TRY IT: Would you please copy the part of the material below that opens with the line containing "Open Eloise Ahner's profile photo" and closes with the line containing "Task: Add a new section with the plus handle"? Copy it exactly, and only it.
(EXCERPTED DATA Opens)
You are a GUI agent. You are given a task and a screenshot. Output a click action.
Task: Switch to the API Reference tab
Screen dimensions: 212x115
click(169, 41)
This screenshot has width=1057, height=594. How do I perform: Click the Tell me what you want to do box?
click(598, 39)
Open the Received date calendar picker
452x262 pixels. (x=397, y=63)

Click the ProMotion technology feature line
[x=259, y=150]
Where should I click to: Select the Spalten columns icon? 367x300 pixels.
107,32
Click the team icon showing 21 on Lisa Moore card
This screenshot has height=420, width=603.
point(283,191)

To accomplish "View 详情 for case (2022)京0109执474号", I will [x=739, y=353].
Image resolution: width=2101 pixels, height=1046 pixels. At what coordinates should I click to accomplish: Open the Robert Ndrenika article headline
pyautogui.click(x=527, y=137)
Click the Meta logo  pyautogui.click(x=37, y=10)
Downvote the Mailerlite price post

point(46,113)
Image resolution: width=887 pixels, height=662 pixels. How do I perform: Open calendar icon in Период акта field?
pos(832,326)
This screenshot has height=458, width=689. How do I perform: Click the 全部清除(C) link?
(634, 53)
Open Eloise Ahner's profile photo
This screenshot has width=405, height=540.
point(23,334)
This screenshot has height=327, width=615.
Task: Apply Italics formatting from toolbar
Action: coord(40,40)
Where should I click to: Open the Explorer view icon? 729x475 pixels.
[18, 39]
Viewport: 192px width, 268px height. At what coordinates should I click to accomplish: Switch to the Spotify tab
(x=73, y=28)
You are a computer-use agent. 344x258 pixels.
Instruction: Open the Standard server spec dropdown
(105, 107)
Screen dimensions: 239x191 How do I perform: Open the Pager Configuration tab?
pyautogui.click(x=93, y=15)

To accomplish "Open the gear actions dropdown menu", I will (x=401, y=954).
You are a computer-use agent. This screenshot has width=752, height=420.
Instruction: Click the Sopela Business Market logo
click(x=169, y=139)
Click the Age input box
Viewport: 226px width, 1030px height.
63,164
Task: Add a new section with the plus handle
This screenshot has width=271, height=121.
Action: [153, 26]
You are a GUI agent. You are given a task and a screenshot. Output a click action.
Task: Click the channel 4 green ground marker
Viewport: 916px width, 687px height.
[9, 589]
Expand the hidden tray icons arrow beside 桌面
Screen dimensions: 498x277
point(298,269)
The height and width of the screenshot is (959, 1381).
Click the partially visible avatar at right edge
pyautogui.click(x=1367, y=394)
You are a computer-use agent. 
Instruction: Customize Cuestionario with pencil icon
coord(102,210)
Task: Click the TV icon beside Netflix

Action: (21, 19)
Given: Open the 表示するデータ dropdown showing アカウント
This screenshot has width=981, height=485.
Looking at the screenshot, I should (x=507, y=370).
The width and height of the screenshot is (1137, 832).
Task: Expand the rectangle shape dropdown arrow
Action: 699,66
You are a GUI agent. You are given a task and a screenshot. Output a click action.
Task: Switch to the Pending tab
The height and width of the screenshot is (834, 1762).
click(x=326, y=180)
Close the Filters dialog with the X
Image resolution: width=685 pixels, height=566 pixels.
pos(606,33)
(EXCERPTED DATA Closes)
SOLUTION TO THIS EXERCISE:
Open Eloise Ahner's profile photo
This screenshot has width=405, height=540.
point(23,334)
This screenshot has height=327, width=615.
Task: Apply Italics formatting from toolbar
Action: coord(40,40)
Where should I click to: Open the Explorer view icon? 729x475 pixels.
[18, 39]
Viewport: 192px width, 268px height. At what coordinates should I click to accomplish: Switch to the Spotify tab
(x=73, y=28)
You are a computer-use agent. 344x258 pixels.
Instruction: Open the Standard server spec dropdown
(105, 107)
Screen dimensions: 239x191 How do I perform: Open the Pager Configuration tab?
pyautogui.click(x=93, y=15)

To accomplish "Open the gear actions dropdown menu", I will (x=401, y=954).
You are a computer-use agent. This screenshot has width=752, height=420.
Instruction: Click the Sopela Business Market logo
click(x=169, y=139)
Click the Age input box
Viewport: 226px width, 1030px height.
63,164
Task: Add a new section with the plus handle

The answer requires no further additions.